◆ REQUIRED WORK
Copy the listing below verbatim, from the line containing "Click the containerEngine field label" through the line containing "This screenshot has height=1068, width=1366.", including both of those lines and nothing else.

◆ DATA FOR THIS EXERCISE
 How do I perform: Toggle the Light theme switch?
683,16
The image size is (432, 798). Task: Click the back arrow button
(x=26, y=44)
--
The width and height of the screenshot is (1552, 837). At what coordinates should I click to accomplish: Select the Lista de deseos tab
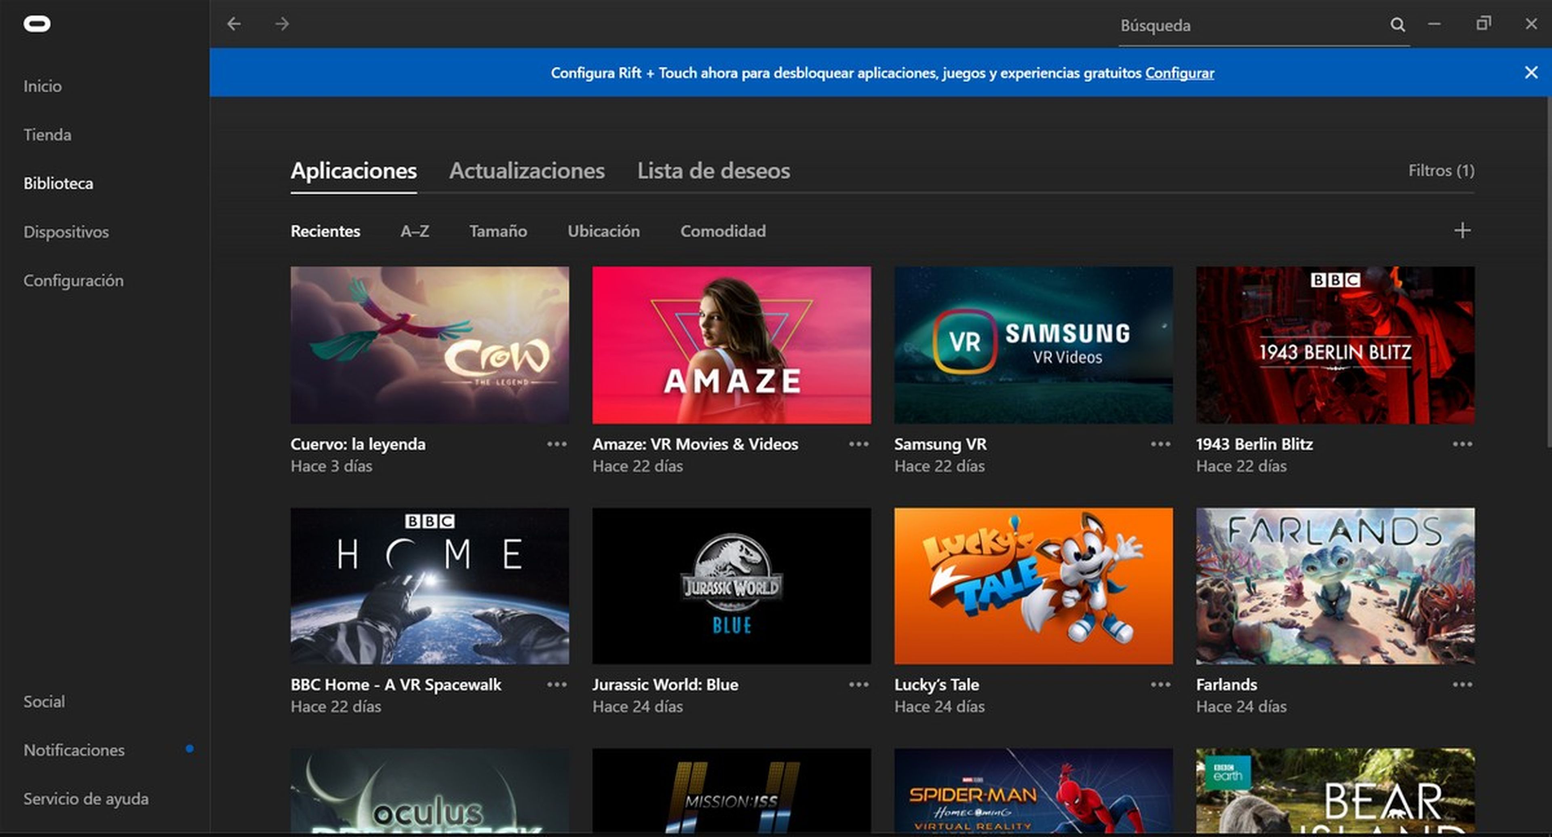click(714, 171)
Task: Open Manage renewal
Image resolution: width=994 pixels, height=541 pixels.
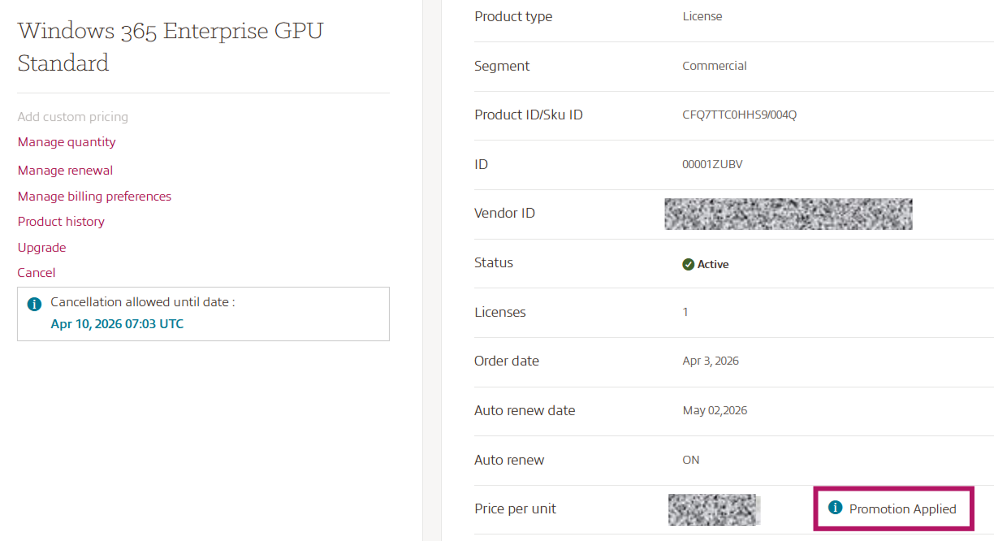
==
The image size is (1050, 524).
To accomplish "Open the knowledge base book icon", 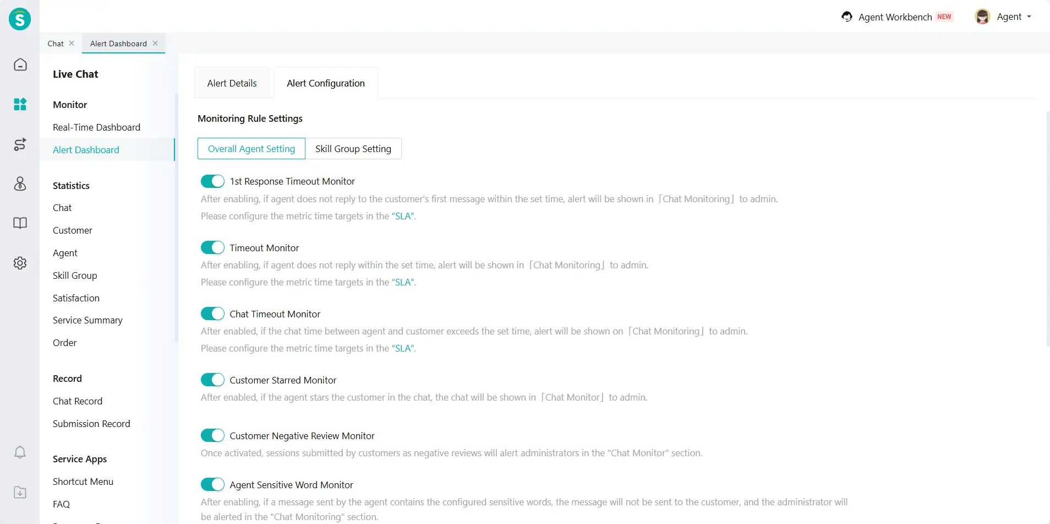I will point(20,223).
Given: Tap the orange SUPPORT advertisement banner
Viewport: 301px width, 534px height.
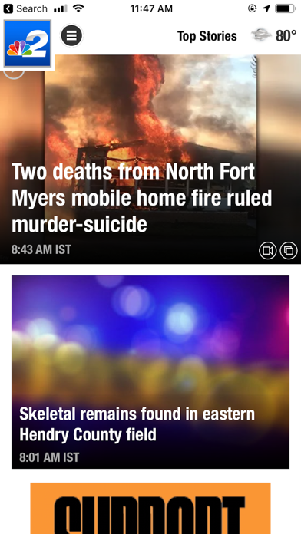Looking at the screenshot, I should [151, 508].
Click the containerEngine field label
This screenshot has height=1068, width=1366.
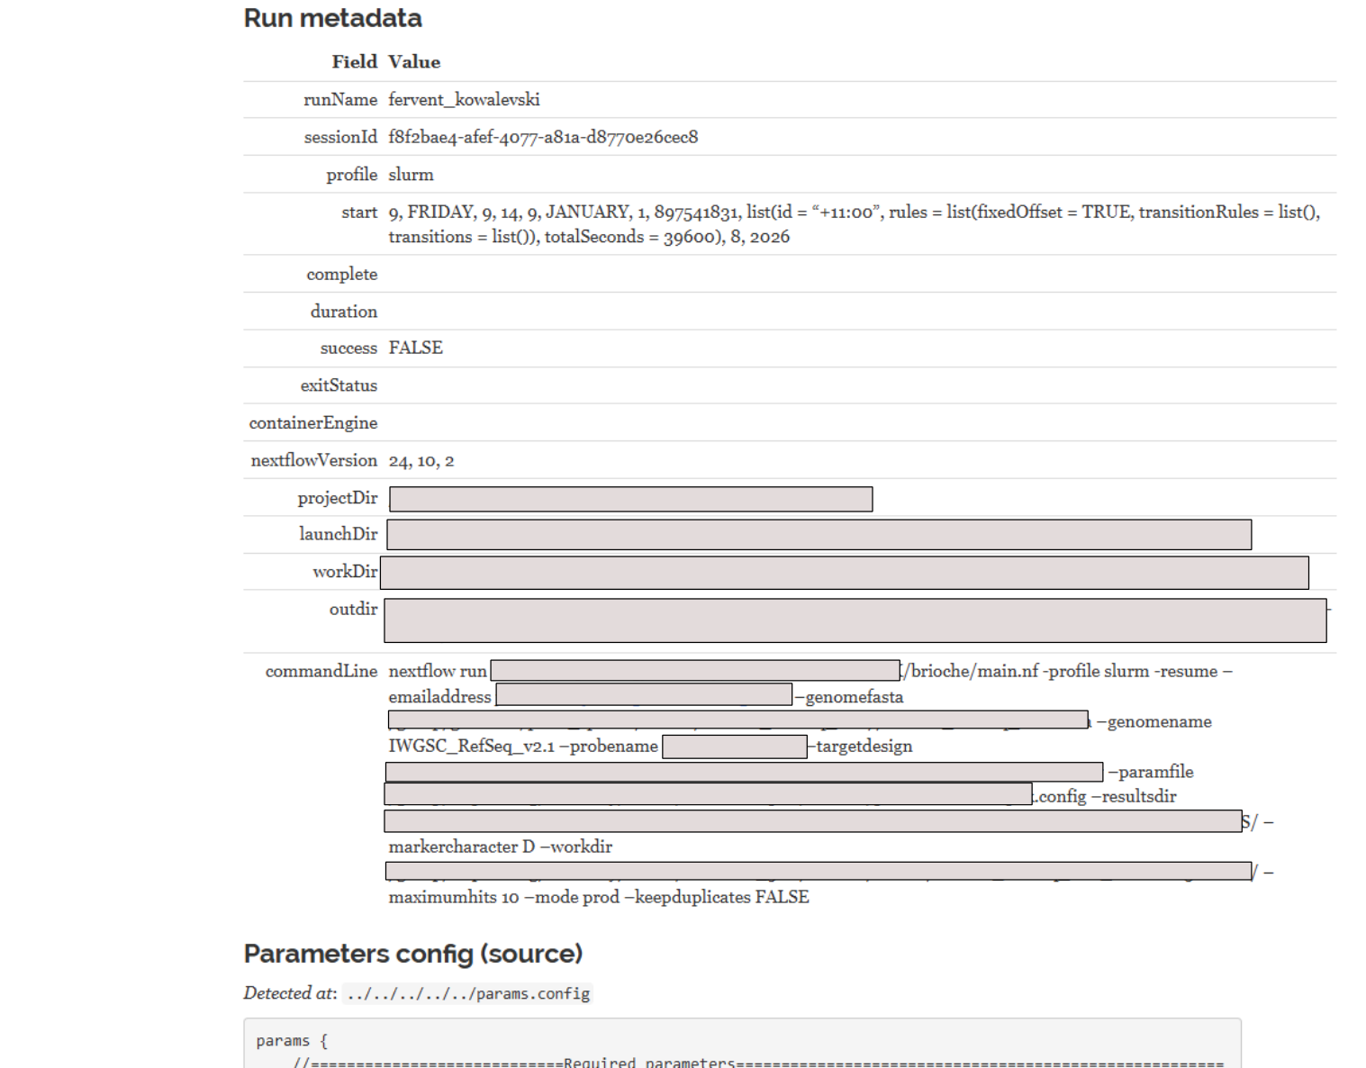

◆ SOLUTION TO THE EXERCISE
Click the containerEngine field label
This screenshot has height=1068, width=1366.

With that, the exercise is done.